# ACTIVITY
What lines in the following entries hold the word "agent"? Copy each one.

Collected data entries
------------------------------------------------------------------------

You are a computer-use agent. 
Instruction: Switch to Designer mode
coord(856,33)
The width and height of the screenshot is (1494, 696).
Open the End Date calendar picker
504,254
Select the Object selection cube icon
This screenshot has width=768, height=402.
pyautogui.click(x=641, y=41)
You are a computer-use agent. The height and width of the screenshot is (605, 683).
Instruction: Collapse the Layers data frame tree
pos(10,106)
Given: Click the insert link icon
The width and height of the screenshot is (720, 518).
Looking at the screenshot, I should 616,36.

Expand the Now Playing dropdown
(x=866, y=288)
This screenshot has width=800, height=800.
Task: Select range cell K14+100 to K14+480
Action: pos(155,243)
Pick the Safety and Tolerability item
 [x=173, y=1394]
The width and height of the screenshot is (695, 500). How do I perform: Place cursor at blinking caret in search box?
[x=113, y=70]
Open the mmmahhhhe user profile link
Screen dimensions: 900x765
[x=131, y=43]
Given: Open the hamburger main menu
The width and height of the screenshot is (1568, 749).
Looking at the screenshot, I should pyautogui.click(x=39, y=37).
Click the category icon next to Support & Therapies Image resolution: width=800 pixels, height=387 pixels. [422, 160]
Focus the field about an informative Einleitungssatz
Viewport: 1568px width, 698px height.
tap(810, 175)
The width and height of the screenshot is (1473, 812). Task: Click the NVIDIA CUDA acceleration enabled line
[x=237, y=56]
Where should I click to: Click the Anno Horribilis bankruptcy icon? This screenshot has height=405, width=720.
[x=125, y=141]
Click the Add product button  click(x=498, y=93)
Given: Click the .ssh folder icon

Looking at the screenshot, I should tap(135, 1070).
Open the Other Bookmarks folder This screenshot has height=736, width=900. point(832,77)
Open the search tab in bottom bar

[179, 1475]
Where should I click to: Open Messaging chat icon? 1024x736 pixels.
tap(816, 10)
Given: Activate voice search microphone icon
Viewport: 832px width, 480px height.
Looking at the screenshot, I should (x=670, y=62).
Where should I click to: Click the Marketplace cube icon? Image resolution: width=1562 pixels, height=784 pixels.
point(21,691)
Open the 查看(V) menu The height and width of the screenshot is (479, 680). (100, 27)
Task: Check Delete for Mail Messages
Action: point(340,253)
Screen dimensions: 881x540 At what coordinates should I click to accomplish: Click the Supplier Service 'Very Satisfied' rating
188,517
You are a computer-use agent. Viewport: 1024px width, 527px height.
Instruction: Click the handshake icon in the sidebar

------------------------------------------------------------------------

# WRITTEN SOLUTION
You are a computer-use agent. 
You are a computer-use agent. The height and width of the screenshot is (605, 683).
You are a computer-use agent. Viewport: 1024px width, 527px height.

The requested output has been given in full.